# Replicate a KMS Key Across Zones

Multi-zone keys allow you to replicate your KMS key material across the Exoscale zones of your choice. This ensures that cryptographic operations remain available locally within those zones, providing low-latency access and high availability for geographically distributed workloads.

A key is designated as multi-zone exclusively at **creation-time** by setting the `multi-zone` attribute to `true`. Once enabled, you can safely replicate the key to other zones via the `replicate-kms-key` API endpoint, the CLI `replicate` command .

The replication operation is eventually consistent. A successful call guarantees that a replica of the key eventually exists in the given target zone.

## Lifecycle Management of Replicated Keys

The lifecycle of a replicated set of keys is hierarchical, governed entirely by the **Primary Key**, except for the key status; you can enable or disable a replica independently from its primary key. 

### The Primary Key
* **Origin**: This is the original multi-zone key created in your initial choice of zone.
* **Authority**: It acts as the single source of truth for the entire replicated set.

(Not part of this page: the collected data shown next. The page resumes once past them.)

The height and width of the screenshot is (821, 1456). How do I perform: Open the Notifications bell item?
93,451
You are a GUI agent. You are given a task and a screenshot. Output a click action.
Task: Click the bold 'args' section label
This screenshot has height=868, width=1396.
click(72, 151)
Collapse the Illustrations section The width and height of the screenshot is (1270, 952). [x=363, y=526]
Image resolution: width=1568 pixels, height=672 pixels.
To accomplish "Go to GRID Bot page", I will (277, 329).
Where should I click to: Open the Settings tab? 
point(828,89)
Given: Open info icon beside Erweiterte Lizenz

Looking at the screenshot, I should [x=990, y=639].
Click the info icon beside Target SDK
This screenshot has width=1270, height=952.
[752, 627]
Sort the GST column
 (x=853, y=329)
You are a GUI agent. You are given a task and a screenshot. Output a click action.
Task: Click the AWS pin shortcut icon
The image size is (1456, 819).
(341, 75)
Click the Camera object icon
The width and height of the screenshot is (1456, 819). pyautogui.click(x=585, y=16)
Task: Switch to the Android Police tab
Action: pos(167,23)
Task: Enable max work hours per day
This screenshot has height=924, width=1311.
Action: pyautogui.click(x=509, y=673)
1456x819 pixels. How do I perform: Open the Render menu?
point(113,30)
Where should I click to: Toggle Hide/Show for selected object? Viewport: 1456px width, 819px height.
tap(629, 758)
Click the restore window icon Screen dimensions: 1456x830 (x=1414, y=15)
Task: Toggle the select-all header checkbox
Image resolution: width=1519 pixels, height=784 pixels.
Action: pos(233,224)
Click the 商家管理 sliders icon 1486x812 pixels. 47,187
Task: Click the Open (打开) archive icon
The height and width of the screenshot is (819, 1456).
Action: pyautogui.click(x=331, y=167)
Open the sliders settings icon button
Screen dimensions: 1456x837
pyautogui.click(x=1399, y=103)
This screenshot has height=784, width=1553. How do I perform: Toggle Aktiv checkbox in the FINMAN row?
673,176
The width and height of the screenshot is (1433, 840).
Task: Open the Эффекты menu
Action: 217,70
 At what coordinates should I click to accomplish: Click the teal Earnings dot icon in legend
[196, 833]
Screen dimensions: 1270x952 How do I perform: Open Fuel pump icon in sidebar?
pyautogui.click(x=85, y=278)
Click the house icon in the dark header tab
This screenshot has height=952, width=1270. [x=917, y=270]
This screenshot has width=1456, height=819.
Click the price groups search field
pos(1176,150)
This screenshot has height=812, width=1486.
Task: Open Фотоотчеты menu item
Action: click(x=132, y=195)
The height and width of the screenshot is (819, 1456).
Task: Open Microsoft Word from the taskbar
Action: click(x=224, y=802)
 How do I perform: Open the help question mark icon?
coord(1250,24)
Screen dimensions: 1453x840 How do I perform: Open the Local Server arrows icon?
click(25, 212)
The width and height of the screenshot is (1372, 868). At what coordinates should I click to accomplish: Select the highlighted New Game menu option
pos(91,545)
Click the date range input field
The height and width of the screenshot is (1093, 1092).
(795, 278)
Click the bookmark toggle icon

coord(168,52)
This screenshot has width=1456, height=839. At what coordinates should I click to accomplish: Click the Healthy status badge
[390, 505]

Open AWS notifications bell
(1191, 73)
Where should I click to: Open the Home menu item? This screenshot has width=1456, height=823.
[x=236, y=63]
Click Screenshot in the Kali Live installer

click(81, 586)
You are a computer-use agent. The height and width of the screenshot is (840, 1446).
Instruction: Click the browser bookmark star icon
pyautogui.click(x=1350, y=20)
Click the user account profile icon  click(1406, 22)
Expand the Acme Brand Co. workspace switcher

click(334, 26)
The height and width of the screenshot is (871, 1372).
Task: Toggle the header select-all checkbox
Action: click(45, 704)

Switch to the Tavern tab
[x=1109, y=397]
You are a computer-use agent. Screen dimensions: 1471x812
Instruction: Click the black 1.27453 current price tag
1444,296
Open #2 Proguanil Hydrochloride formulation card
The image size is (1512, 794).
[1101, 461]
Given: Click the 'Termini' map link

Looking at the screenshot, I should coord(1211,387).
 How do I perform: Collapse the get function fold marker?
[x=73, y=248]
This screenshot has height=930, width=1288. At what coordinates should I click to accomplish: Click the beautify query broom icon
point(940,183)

You manage the rotation schedules, trigger manual rotations, or schedule deletions exclusively from this key.

### The Replica Keys
* **Synchronization**: Any change to the Primary Key’s shared properties including key material history, and state updates is automatically propagated to all **Replica Keys** across your designated zones.
* **Local Autonomy**: While they inherit their baseline lifecycle states from the primary key, replicas function as fully local assets for day-to-day cryptographic operations (such as wrapping and unwrapping Data Encryption Keys, Enabling and Disabling keys).

> [!IMPORTANT]
> Because replica keys rely on the primary key for their lifecycle state, administrative actions like key rotation must always be targeted at the Primary Key. You cannot independently rotate or alter the key material of a single replica.


## The Default Organization Key

The **Default Organization Key** is fully platform-managed and automatically replicated across all Exoscale zones out-of-the-box. 

If you decide to migrate a workload away from this default key by re-wrapping your data or Data Encryption Keys (DEKs) with a KMS key you created, you must manually ensure regional parity:

> [!IMPORTANT]
> Custom KMS keys are not automatically global. If you transition from the Default Organization Key to a custom key, you must explicitly configure your new key as a **Multi-Zone Key** and replicate it to all zones where your distributed workloads will rely on it for encryption or decryption operations.